[Start of section]

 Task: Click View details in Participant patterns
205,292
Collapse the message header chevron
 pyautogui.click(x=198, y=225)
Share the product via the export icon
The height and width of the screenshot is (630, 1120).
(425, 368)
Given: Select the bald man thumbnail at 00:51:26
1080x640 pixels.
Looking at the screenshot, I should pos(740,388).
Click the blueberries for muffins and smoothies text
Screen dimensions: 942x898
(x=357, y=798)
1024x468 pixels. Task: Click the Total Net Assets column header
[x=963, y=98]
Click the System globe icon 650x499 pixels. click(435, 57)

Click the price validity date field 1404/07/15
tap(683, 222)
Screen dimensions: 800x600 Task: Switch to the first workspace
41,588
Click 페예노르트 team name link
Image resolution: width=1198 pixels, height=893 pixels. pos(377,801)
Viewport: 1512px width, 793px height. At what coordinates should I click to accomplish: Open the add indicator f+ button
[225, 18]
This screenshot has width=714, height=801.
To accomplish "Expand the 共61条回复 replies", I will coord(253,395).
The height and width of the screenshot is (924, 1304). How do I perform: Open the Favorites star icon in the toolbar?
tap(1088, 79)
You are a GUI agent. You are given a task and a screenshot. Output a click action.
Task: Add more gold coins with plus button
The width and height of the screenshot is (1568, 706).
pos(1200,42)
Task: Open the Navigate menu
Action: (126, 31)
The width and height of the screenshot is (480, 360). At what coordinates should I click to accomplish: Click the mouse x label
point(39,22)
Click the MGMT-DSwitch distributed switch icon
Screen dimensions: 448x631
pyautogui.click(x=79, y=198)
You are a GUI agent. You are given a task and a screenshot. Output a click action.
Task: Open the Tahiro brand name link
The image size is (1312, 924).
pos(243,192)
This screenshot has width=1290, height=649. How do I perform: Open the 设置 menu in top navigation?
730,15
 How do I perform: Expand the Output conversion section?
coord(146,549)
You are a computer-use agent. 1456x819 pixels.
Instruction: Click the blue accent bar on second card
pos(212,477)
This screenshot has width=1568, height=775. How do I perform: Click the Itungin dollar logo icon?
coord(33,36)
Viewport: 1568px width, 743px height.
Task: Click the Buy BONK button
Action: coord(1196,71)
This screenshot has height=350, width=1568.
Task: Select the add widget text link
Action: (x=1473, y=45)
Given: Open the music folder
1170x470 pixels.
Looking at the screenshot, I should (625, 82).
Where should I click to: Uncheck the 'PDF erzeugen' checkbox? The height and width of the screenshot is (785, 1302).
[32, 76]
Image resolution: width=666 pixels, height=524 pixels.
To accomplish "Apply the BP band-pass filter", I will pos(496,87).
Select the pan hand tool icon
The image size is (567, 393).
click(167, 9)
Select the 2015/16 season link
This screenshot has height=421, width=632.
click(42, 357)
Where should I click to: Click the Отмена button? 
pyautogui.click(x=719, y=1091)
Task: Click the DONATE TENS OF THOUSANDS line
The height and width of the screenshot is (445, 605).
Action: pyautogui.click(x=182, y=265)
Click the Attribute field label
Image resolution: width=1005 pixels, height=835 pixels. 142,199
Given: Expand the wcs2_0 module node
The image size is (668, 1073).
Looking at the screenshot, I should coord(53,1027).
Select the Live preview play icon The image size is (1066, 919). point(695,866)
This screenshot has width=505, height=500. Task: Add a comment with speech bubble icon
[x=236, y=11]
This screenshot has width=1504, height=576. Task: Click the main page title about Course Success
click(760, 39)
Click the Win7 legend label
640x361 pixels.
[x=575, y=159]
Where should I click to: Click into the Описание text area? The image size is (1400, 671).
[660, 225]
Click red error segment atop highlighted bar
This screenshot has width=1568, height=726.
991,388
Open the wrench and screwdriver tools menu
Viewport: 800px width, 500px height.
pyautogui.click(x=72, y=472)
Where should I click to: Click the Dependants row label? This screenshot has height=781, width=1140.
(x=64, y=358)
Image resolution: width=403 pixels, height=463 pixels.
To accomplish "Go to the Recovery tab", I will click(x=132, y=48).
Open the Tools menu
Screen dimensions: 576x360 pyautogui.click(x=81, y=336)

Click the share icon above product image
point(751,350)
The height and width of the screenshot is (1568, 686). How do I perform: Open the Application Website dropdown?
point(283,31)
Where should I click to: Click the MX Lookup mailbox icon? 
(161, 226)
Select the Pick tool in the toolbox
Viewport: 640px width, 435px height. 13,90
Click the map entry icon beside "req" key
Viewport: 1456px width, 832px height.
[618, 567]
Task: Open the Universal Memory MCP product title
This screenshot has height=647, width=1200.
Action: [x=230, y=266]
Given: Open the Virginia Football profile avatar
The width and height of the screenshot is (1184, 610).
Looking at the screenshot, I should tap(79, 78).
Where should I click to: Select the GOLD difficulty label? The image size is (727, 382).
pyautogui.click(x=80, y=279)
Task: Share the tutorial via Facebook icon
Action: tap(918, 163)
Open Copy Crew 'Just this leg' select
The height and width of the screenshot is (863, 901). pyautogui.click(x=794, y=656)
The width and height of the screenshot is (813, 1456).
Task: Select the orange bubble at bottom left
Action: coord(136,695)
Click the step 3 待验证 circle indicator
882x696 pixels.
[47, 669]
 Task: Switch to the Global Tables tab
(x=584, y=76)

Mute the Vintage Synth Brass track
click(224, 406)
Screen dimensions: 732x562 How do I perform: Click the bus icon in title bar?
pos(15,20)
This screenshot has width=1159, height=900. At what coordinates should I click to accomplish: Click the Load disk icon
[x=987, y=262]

[End of section]

## WORK TO COMPLETE
Could you return all the data above exactly as it appears?

## REPLY TO THE EXERCISE
 Task: Click View details in Participant patterns
205,292
Collapse the message header chevron
 pyautogui.click(x=198, y=225)
Share the product via the export icon
The height and width of the screenshot is (630, 1120).
(425, 368)
Given: Select the bald man thumbnail at 00:51:26
1080x640 pixels.
Looking at the screenshot, I should pos(740,388).
Click the blueberries for muffins and smoothies text
Screen dimensions: 942x898
(x=357, y=798)
1024x468 pixels. Task: Click the Total Net Assets column header
[x=963, y=98]
Click the System globe icon 650x499 pixels. click(435, 57)

Click the price validity date field 1404/07/15
tap(683, 222)
Screen dimensions: 800x600 Task: Switch to the first workspace
41,588
Click 페예노르트 team name link
Image resolution: width=1198 pixels, height=893 pixels. pos(377,801)
Viewport: 1512px width, 793px height. At what coordinates should I click to accomplish: Open the add indicator f+ button
[225, 18]
This screenshot has width=714, height=801.
To accomplish "Expand the 共61条回复 replies", I will coord(253,395).
The height and width of the screenshot is (924, 1304). How do I perform: Open the Favorites star icon in the toolbar?
tap(1088, 79)
You are a GUI agent. You are given a task and a screenshot. Output a click action.
Task: Add more gold coins with plus button
The width and height of the screenshot is (1568, 706).
pos(1200,42)
Task: Open the Navigate menu
Action: (126, 31)
The width and height of the screenshot is (480, 360). At what coordinates should I click to accomplish: Click the mouse x label
point(39,22)
Click the MGMT-DSwitch distributed switch icon
Screen dimensions: 448x631
pyautogui.click(x=79, y=198)
You are a GUI agent. You are given a task and a screenshot. Output a click action.
Task: Open the Tahiro brand name link
The image size is (1312, 924).
pos(243,192)
This screenshot has width=1290, height=649. How do I perform: Open the 设置 menu in top navigation?
730,15
 How do I perform: Expand the Output conversion section?
coord(146,549)
You are a computer-use agent. 1456x819 pixels.
Instruction: Click the blue accent bar on second card
pos(212,477)
This screenshot has width=1568, height=775. How do I perform: Click the Itungin dollar logo icon?
coord(33,36)
Viewport: 1568px width, 743px height.
Task: Click the Buy BONK button
Action: coord(1196,71)
This screenshot has height=350, width=1568.
Task: Select the add widget text link
Action: (x=1473, y=45)
Given: Open the music folder
1170x470 pixels.
Looking at the screenshot, I should (625, 82).
Where should I click to: Uncheck the 'PDF erzeugen' checkbox? The height and width of the screenshot is (785, 1302).
[32, 76]
Image resolution: width=666 pixels, height=524 pixels.
To accomplish "Apply the BP band-pass filter", I will pos(496,87).
Select the pan hand tool icon
The image size is (567, 393).
click(167, 9)
Select the 2015/16 season link
This screenshot has height=421, width=632.
click(42, 357)
Where should I click to: Click the Отмена button? 
pyautogui.click(x=719, y=1091)
Task: Click the DONATE TENS OF THOUSANDS line
The height and width of the screenshot is (445, 605).
Action: pyautogui.click(x=182, y=265)
Click the Attribute field label
Image resolution: width=1005 pixels, height=835 pixels. 142,199
Given: Expand the wcs2_0 module node
The image size is (668, 1073).
Looking at the screenshot, I should coord(53,1027).
Select the Live preview play icon The image size is (1066, 919). point(695,866)
This screenshot has width=505, height=500. Task: Add a comment with speech bubble icon
[x=236, y=11]
This screenshot has width=1504, height=576. Task: Click the main page title about Course Success
click(760, 39)
Click the Win7 legend label
640x361 pixels.
[x=575, y=159]
Where should I click to: Click into the Описание text area? The image size is (1400, 671).
[660, 225]
Click red error segment atop highlighted bar
This screenshot has width=1568, height=726.
991,388
Open the wrench and screwdriver tools menu
Viewport: 800px width, 500px height.
pyautogui.click(x=72, y=472)
Where should I click to: Click the Dependants row label? This screenshot has height=781, width=1140.
(x=64, y=358)
Image resolution: width=403 pixels, height=463 pixels.
To accomplish "Go to the Recovery tab", I will click(x=132, y=48).
Open the Tools menu
Screen dimensions: 576x360 pyautogui.click(x=81, y=336)

Click the share icon above product image
point(751,350)
The height and width of the screenshot is (1568, 686). How do I perform: Open the Application Website dropdown?
point(283,31)
Where should I click to: Click the MX Lookup mailbox icon? 
(161, 226)
Select the Pick tool in the toolbox
Viewport: 640px width, 435px height. 13,90
Click the map entry icon beside "req" key
Viewport: 1456px width, 832px height.
[618, 567]
Task: Open the Universal Memory MCP product title
This screenshot has height=647, width=1200.
Action: [x=230, y=266]
Given: Open the Virginia Football profile avatar
The width and height of the screenshot is (1184, 610).
Looking at the screenshot, I should tap(79, 78).
Where should I click to: Select the GOLD difficulty label? The image size is (727, 382).
pyautogui.click(x=80, y=279)
Task: Share the tutorial via Facebook icon
Action: tap(918, 163)
Open Copy Crew 'Just this leg' select
The height and width of the screenshot is (863, 901). pyautogui.click(x=794, y=656)
The width and height of the screenshot is (813, 1456).
Task: Select the orange bubble at bottom left
Action: coord(136,695)
Click the step 3 待验证 circle indicator
882x696 pixels.
[47, 669]
 Task: Switch to the Global Tables tab
(x=584, y=76)

Mute the Vintage Synth Brass track
click(224, 406)
Screen dimensions: 732x562 How do I perform: Click the bus icon in title bar?
pos(15,20)
This screenshot has width=1159, height=900. At what coordinates should I click to accomplish: Click the Load disk icon
[x=987, y=262]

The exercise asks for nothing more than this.